» Written request:
Reproduce the material word for word, from its first line through the line containing "(x=553, y=35)", with both of those lines included.

··· Extracted material ···

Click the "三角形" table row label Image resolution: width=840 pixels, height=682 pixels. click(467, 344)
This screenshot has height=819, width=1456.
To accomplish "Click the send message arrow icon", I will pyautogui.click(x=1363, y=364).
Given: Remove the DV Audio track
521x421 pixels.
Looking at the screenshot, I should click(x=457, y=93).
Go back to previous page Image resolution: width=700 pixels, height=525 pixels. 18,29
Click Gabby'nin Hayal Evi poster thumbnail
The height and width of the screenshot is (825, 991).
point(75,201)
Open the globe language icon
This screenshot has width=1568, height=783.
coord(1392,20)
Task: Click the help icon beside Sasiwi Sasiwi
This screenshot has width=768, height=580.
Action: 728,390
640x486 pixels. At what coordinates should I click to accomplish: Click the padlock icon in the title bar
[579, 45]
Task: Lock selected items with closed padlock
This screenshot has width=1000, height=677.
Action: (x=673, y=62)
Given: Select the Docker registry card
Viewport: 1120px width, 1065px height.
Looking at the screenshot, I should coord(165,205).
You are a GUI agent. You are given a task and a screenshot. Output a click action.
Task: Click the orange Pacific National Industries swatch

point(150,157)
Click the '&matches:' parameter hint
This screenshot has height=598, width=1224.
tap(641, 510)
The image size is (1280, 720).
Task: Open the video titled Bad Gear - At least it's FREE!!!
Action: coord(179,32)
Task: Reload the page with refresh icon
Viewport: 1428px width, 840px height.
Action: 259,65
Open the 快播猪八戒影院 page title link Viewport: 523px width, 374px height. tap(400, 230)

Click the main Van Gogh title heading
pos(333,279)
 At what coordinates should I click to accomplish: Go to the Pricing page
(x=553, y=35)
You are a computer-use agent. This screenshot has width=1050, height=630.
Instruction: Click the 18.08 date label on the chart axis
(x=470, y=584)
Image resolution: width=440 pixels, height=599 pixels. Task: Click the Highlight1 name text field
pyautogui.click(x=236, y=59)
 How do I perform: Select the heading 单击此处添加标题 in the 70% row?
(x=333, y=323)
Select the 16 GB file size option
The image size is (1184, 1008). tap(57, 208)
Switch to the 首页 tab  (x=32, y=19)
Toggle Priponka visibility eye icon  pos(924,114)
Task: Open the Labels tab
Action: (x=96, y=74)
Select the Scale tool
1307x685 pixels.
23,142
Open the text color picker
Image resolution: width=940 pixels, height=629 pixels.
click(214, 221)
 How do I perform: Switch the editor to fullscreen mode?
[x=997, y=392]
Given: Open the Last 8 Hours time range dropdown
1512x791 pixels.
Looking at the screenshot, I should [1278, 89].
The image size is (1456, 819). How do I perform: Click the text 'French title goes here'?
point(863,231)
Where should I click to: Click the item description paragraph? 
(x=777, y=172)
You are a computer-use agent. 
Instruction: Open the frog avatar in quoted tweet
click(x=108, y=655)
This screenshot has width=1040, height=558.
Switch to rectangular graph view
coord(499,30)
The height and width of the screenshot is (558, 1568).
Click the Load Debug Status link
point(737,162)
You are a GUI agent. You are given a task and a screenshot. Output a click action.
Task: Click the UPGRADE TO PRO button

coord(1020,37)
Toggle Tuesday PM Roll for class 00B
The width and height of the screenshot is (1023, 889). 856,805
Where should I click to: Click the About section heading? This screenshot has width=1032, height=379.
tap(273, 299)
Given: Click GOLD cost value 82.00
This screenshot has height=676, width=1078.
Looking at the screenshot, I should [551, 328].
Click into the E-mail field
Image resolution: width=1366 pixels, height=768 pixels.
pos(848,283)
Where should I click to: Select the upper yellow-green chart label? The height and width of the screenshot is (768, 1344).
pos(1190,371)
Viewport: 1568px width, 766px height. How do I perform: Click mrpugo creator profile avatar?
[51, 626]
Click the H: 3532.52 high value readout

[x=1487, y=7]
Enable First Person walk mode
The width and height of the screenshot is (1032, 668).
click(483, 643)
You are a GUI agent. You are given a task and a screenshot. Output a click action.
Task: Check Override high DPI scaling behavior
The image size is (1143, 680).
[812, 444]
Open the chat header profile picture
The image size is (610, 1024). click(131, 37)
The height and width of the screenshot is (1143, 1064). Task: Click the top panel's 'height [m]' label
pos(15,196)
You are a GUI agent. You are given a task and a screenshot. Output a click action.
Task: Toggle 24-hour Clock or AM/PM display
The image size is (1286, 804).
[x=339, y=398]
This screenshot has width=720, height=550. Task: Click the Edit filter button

···

» Complete answer:
Click the "三角形" table row label Image resolution: width=840 pixels, height=682 pixels. click(467, 344)
This screenshot has height=819, width=1456.
To accomplish "Click the send message arrow icon", I will pyautogui.click(x=1363, y=364).
Given: Remove the DV Audio track
521x421 pixels.
Looking at the screenshot, I should click(x=457, y=93).
Go back to previous page Image resolution: width=700 pixels, height=525 pixels. 18,29
Click Gabby'nin Hayal Evi poster thumbnail
The height and width of the screenshot is (825, 991).
point(75,201)
Open the globe language icon
This screenshot has width=1568, height=783.
coord(1392,20)
Task: Click the help icon beside Sasiwi Sasiwi
This screenshot has width=768, height=580.
Action: 728,390
640x486 pixels. At what coordinates should I click to accomplish: Click the padlock icon in the title bar
[579, 45]
Task: Lock selected items with closed padlock
This screenshot has width=1000, height=677.
Action: (x=673, y=62)
Given: Select the Docker registry card
Viewport: 1120px width, 1065px height.
Looking at the screenshot, I should coord(165,205).
You are a GUI agent. You are given a task and a screenshot. Output a click action.
Task: Click the orange Pacific National Industries swatch

point(150,157)
Click the '&matches:' parameter hint
This screenshot has height=598, width=1224.
tap(641, 510)
The image size is (1280, 720).
Task: Open the video titled Bad Gear - At least it's FREE!!!
Action: coord(179,32)
Task: Reload the page with refresh icon
Viewport: 1428px width, 840px height.
Action: 259,65
Open the 快播猪八戒影院 page title link Viewport: 523px width, 374px height. tap(400, 230)

Click the main Van Gogh title heading
pos(333,279)
 At what coordinates should I click to accomplish: Go to the Pricing page
(x=553, y=35)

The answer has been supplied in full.